Sent from my iPhone using Tapatalk


----------



## abax (Apr 30, 2016)

Do you have this one growing directly in your garden or
potted and then set out? I want desperately to grow a
few Cyps. and this one just might grow outside here if it
does in MD. It's lovely.


----------



## monocotman (May 1, 2016)

*Columbianum*

Jason,
Nice flower but my first instinct was that it was wrong.
If you google for photos of this natural hybrid they are pretty much all white pouched with a varying depth of brown in the petals.
I think this plant may be something else.
Regards,
David


----------



## JasonG (May 1, 2016)

David you are correct. This is actually Hank Small. 


Sent from my iPhone using Tapatalk


----------



## JasonG (May 1, 2016)

I have this out in the garden actually one of the ones not potted up and directly in the ground. 
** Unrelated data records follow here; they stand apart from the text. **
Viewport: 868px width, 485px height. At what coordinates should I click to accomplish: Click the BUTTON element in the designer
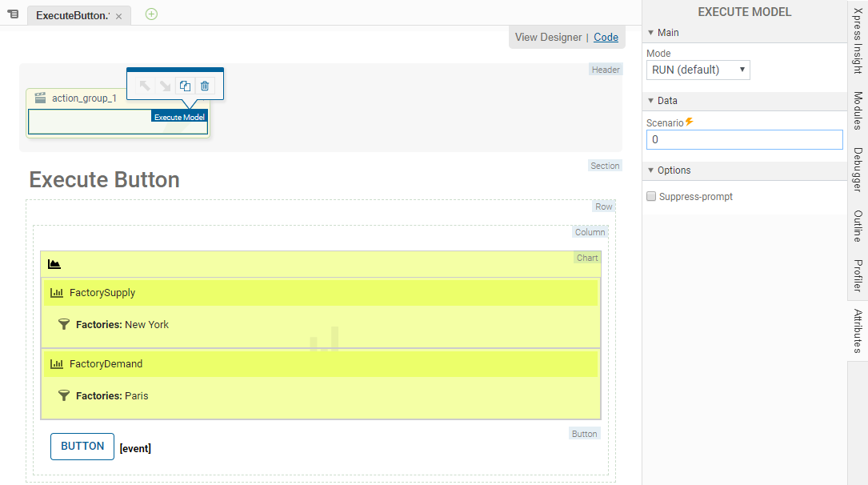tap(82, 447)
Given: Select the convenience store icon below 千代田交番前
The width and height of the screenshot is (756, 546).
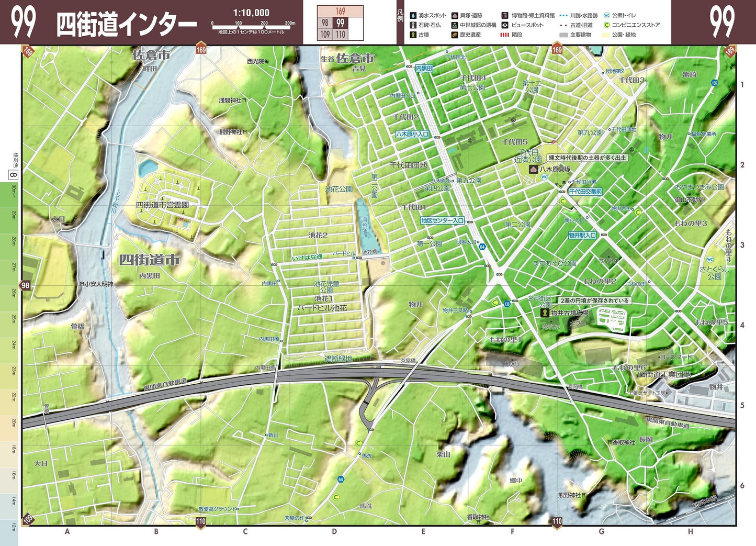Looking at the screenshot, I should pos(563,201).
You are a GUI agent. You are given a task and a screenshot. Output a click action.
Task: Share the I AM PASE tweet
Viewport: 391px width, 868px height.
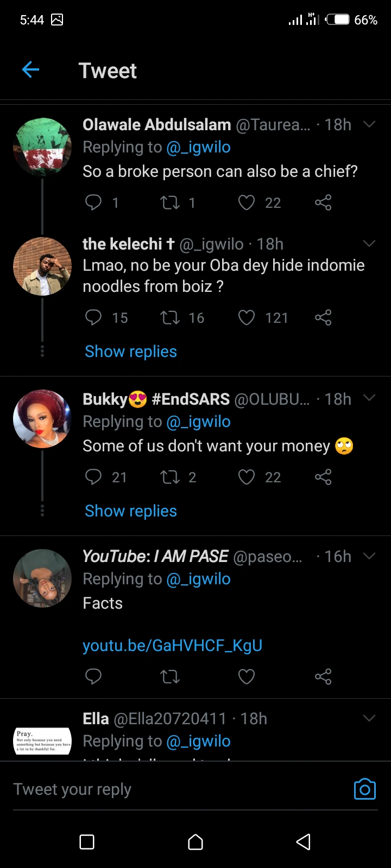323,676
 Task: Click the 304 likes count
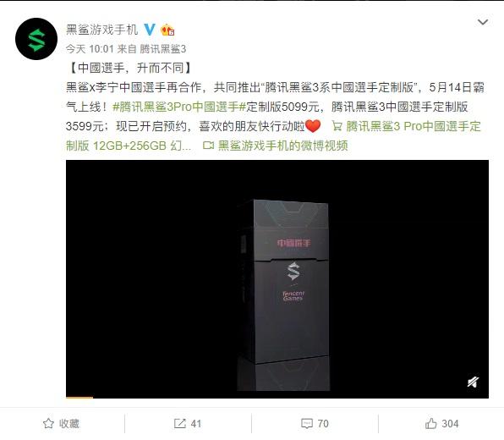(x=450, y=424)
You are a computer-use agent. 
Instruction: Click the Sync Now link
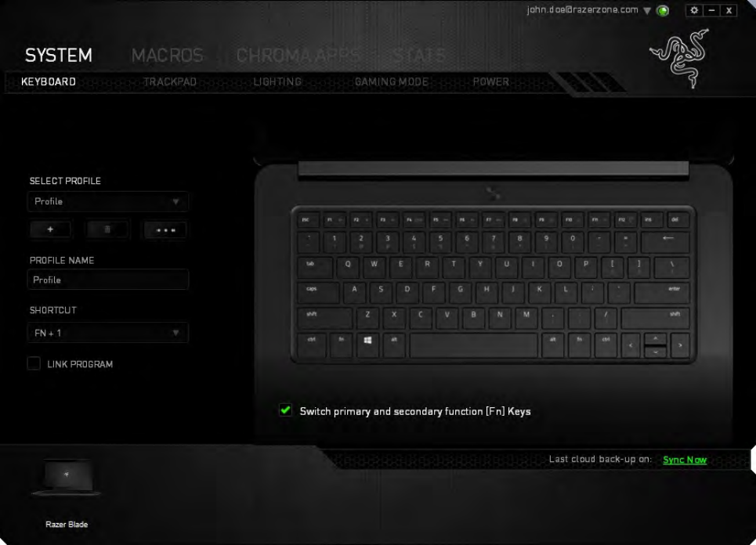click(x=685, y=460)
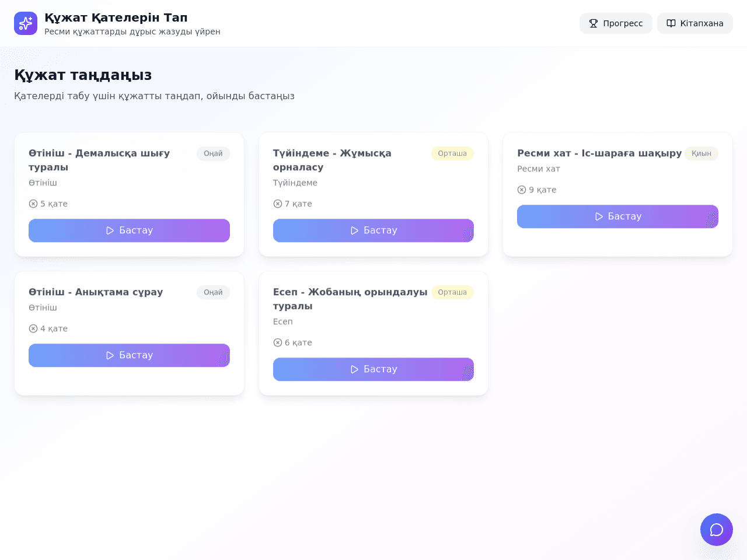Screen dimensions: 747x560
Task: Click the Құжат Қателерін Тап app title
Action: [x=116, y=18]
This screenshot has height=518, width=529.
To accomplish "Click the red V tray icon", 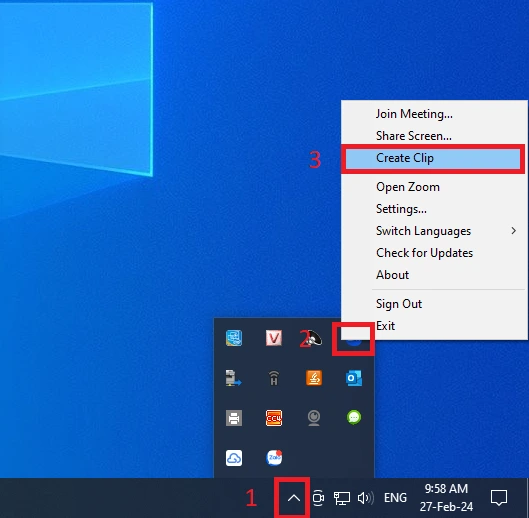I will 274,338.
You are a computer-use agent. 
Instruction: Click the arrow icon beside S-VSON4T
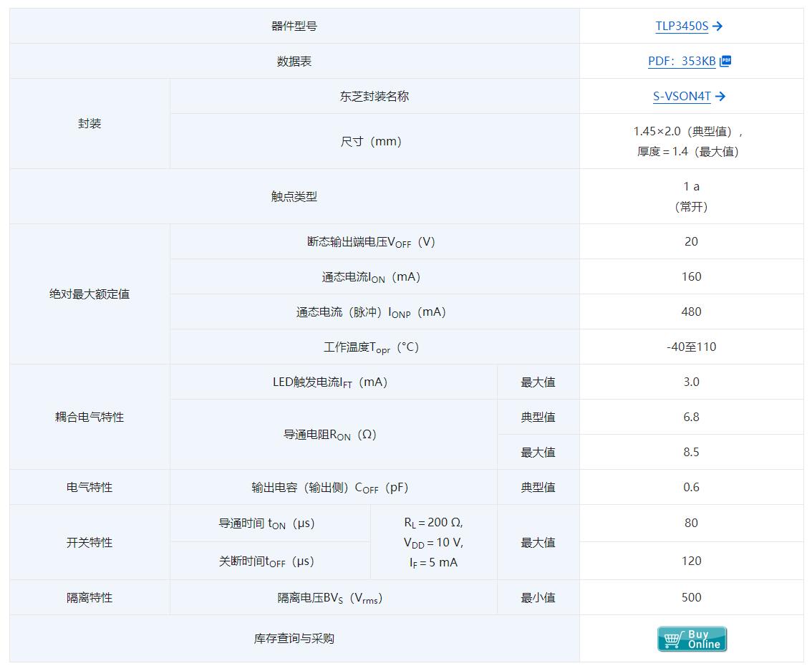(x=720, y=97)
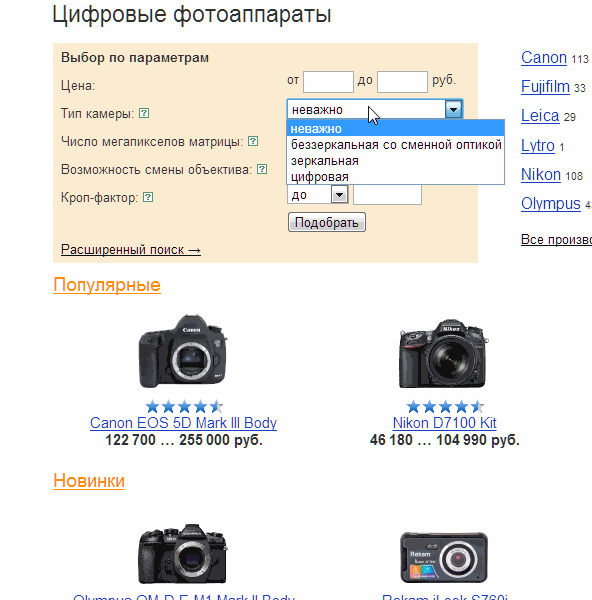
Task: Open help icon next to Тип камеры
Action: (x=144, y=113)
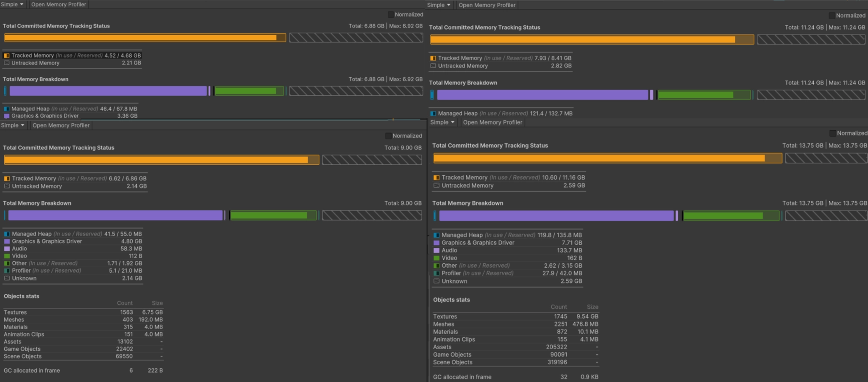Check Normalized option in bottom-left panel
This screenshot has width=868, height=382.
[x=388, y=136]
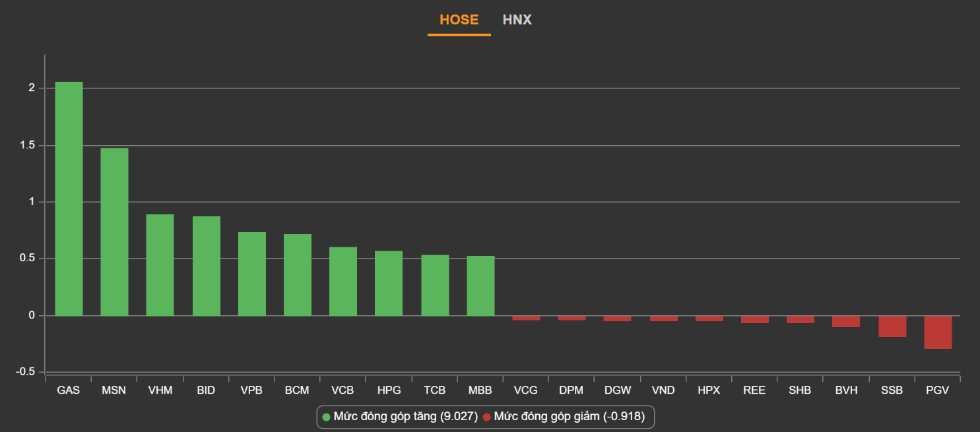
Task: Click the GAS green bar
Action: [69, 198]
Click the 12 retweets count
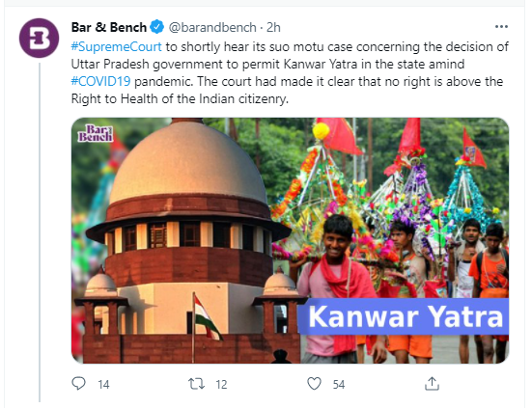532x408 pixels. [x=221, y=384]
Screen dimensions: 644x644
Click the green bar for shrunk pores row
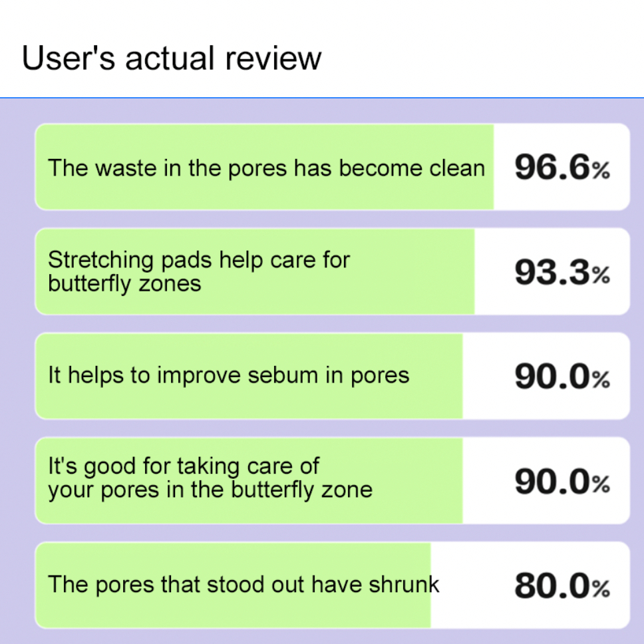click(x=234, y=585)
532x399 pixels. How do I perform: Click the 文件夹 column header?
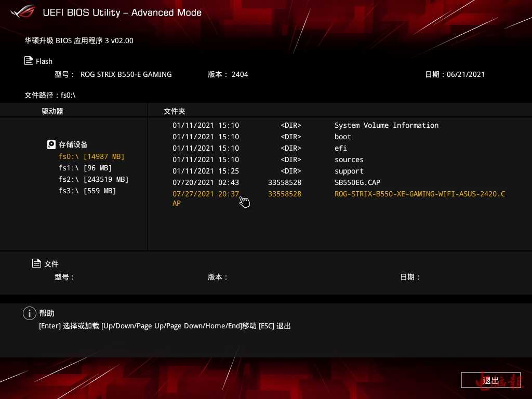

Sent from my iPhone using Tapatalk


----------



## abax (May 2, 2016)

May I ask where you purchased it? How did you prepare
the soil? I have a shade garden of hosta and ferns and
this Hank Small would just fit in nicely for some color.


----------



## JasonG (May 2, 2016)

I bought this one from hillside. The soil mix is some soil perfector (an expanded shale) as a base and then a mix of native soil and sand around the base. At his point it is probably growing roots out I to the native soil which has a good deal of composted leaf matter in it.


----------



## abax (May 2, 2016)

That sound very doable for me. Thank you so much.


----------